Fuzzy Zoeller, 1984 U.S. Open

WEST COURSE, 276, –4, PLAYOFF WITH GREG NORMAN

For a fleeting moment after Norman made his bomb at the 18th on Sunday, Zoeller, who was standing in the fairway watching, thought the putt was for birdie. He hadn’t seen the Shark’s approach shot, which had landed in the spectator stands. Zoeller waved his dirty white bag towel in mock surrender before a USGA official told him Norman had merely made a miracle par. The towel bit made for great TV. Zoeller dusted Norman easily in the playoff, the first of what seemed a million major heartbreaks for the Aussie superstar. From a historical perspective, perhaps the most significant outcome was that in consecutive Opens at Winged Foot, Forrest Fezler and Fuzzy Zoeller finished second and first.

Davis Love III with a triumphant (and colorful) finish at the 1997 PGA.
Davis Love III with a triumphant (and colorful) finish at the 1997 PGA. AP

Davis Love III, 1997 PGA Championship

WEST COURSE, 269, –11

Every event of global golf significance at Winged Foot has been a USGA event with the exception of this one. Love’s victory was short on drama but long on emotion. Over the years there have been a handful of PGA Championship course setups that were borderline USGA-grade sadistic, but this wasn’t one of them. That doesn’t take away from the fact that Love posted 66 in three of his four rounds, including Sunday. He also separated from the field in Secretariat-type fashion, with only two players staying within 10 strokes of him. The drama came at the end of a rainy day, when a massive and persistent rainbow emerged to frame the scene as Love walked toward the final green with his brother Mark on the bag and he holed a last birdie.

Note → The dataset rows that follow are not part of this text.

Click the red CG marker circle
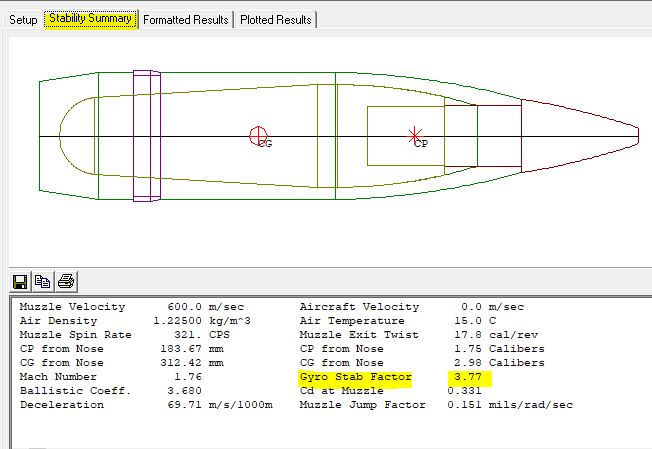This screenshot has width=652, height=449. [258, 136]
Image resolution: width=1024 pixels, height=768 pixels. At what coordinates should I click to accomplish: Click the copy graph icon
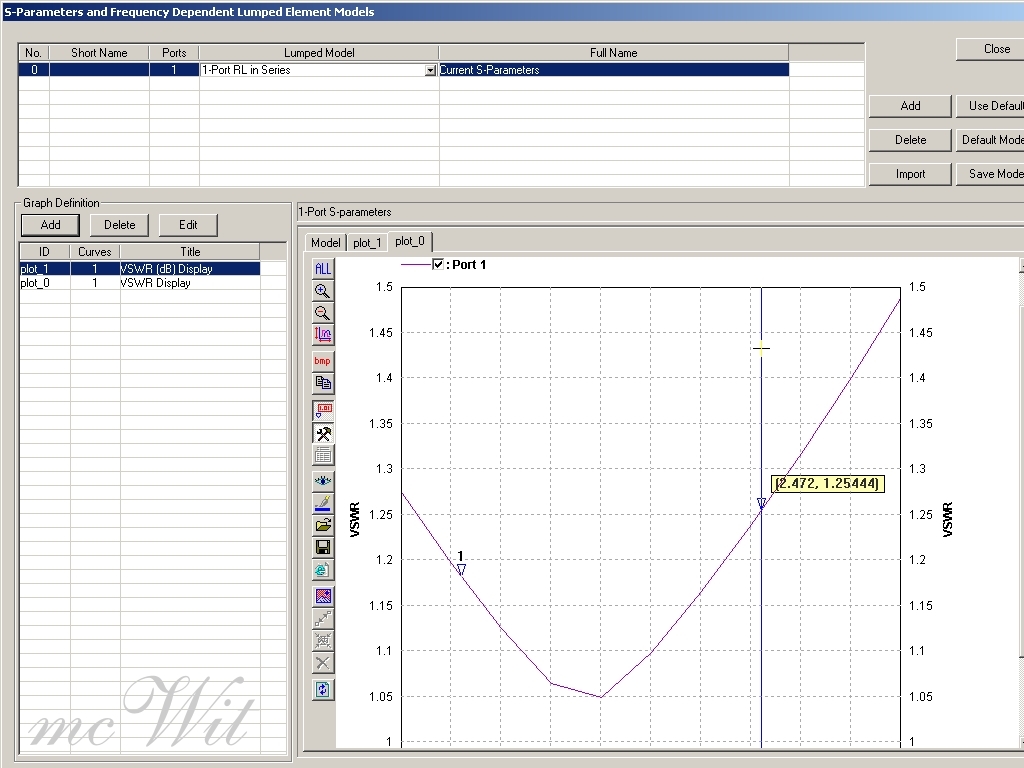point(323,382)
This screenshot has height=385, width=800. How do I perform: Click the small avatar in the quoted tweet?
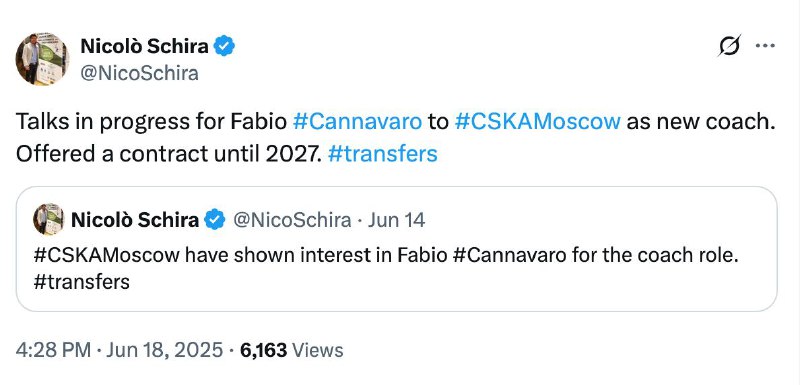(48, 219)
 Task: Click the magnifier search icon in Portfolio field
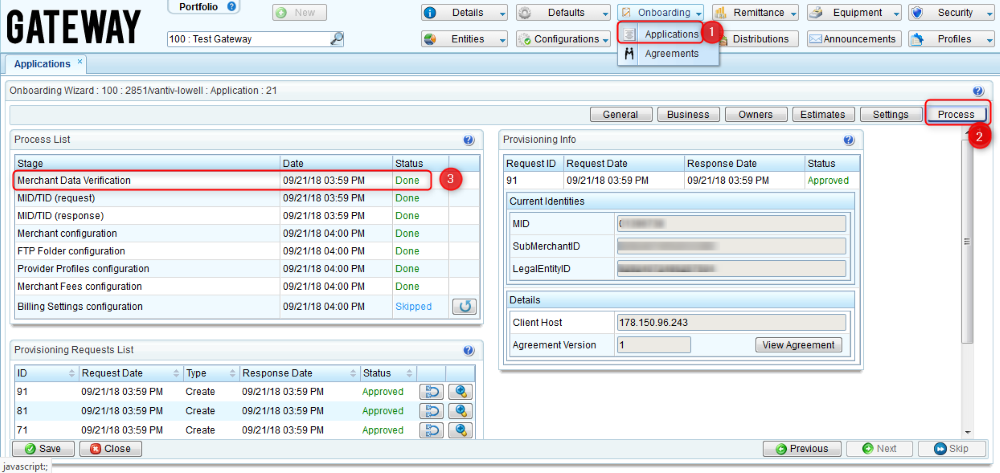click(x=337, y=39)
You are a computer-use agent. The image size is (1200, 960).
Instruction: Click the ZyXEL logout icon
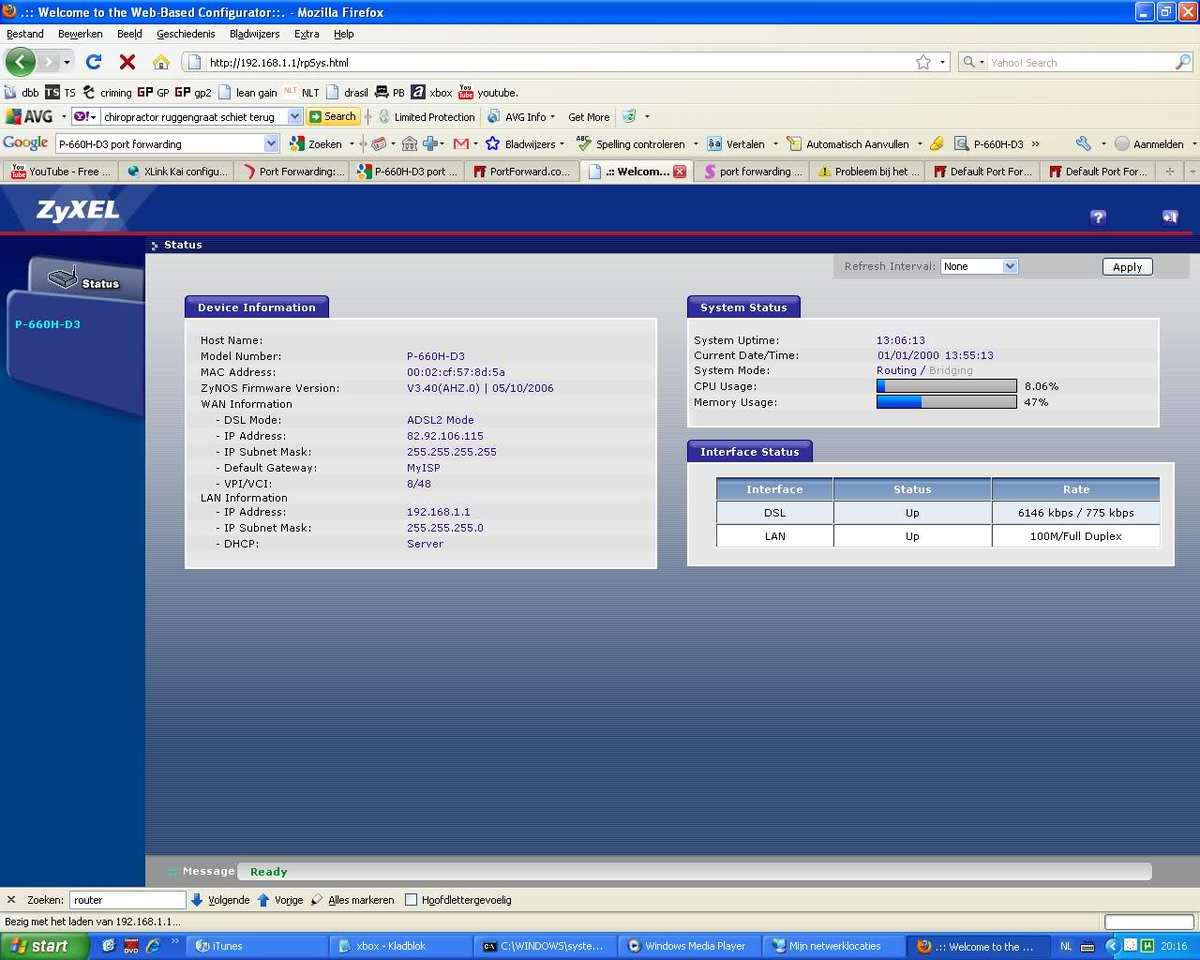pyautogui.click(x=1169, y=217)
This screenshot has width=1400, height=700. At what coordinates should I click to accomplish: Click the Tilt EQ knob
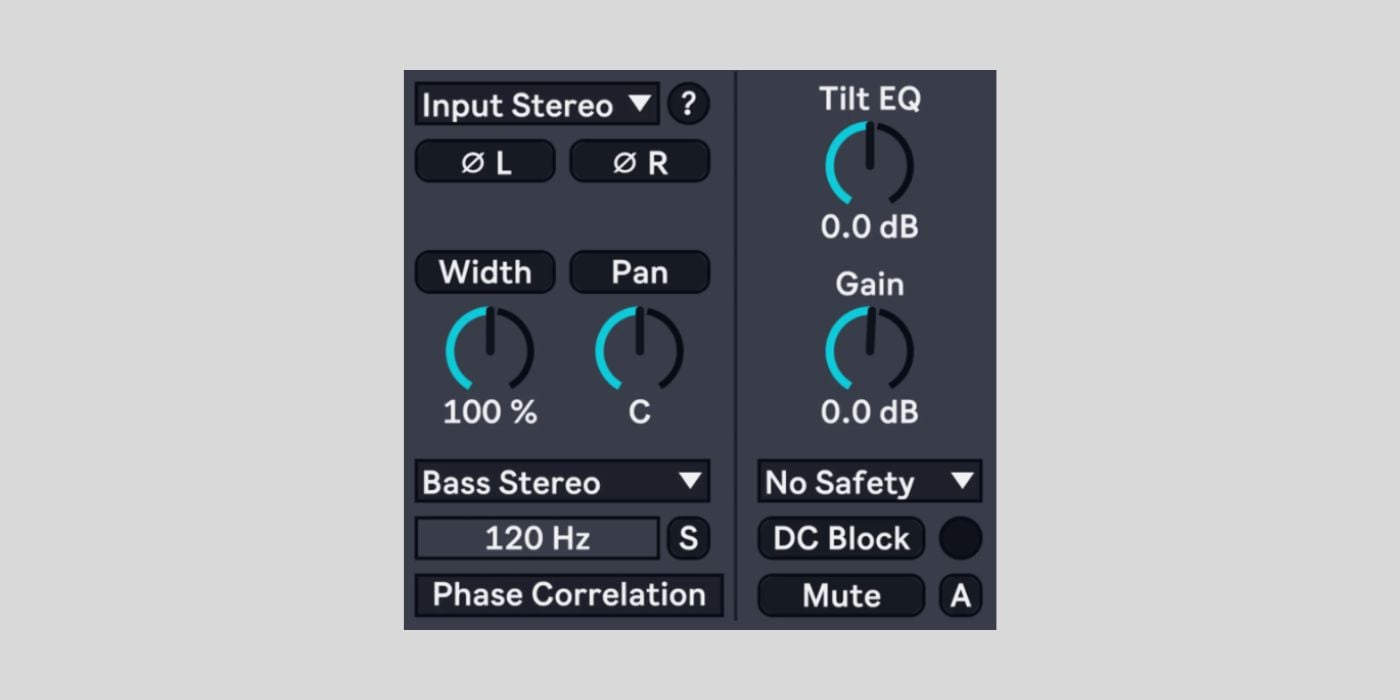869,164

It was a popular sentiment of those watching on TV and in attendance to think of it as a spiritual nod from Love’s father, the widely beloved Davis Love Jr., a long-time PGA member, Tour player and highly regarded teacher who died in a plane accident in 1988. Fun fact: This was the last major won by any player using a persimmon driver.

Ryan Moore, 2004 U.S. Amateur

WEST COURSE, 2 UP OVER LUKE LIST

Moore birdied the final four in the 36-hole final to close a come-from-behind win, and become the first player to win the U.S. Am and Amateur Public Links in the same year. And brother, what a year — Moore also won the NCAA individual championship and the Western Amateur. Winged Foot West bulked up to 7,266 yards for the final — the first time the venerable track went over 7K for a championship and officially two yards longer than it played two years later for the Open.

Geoff Ogilvy, 2006 U.S. Open

WEST COURSE, 285, +5

There is much more on this horror show elsewhere in this issue, but in short: Ogilvy chipped in for par on the 17th and made a sexy up-and-down at 18, while Phil Mickelson and Colin Montgomerie both really bollixed things up and finished second at the U.S. Open for the 800th time in both their careers. Fun fact: Ogilvy became the second player to win the Open with a first name that ended in twin consonants. Scott Simpson, 1987, was first and, intriguingly, Webb Simpson was third in that exclusive club in 2012. Lloyd Mangrum, Open winner class of ’46, is the only alum whose first name starts with twin consonants.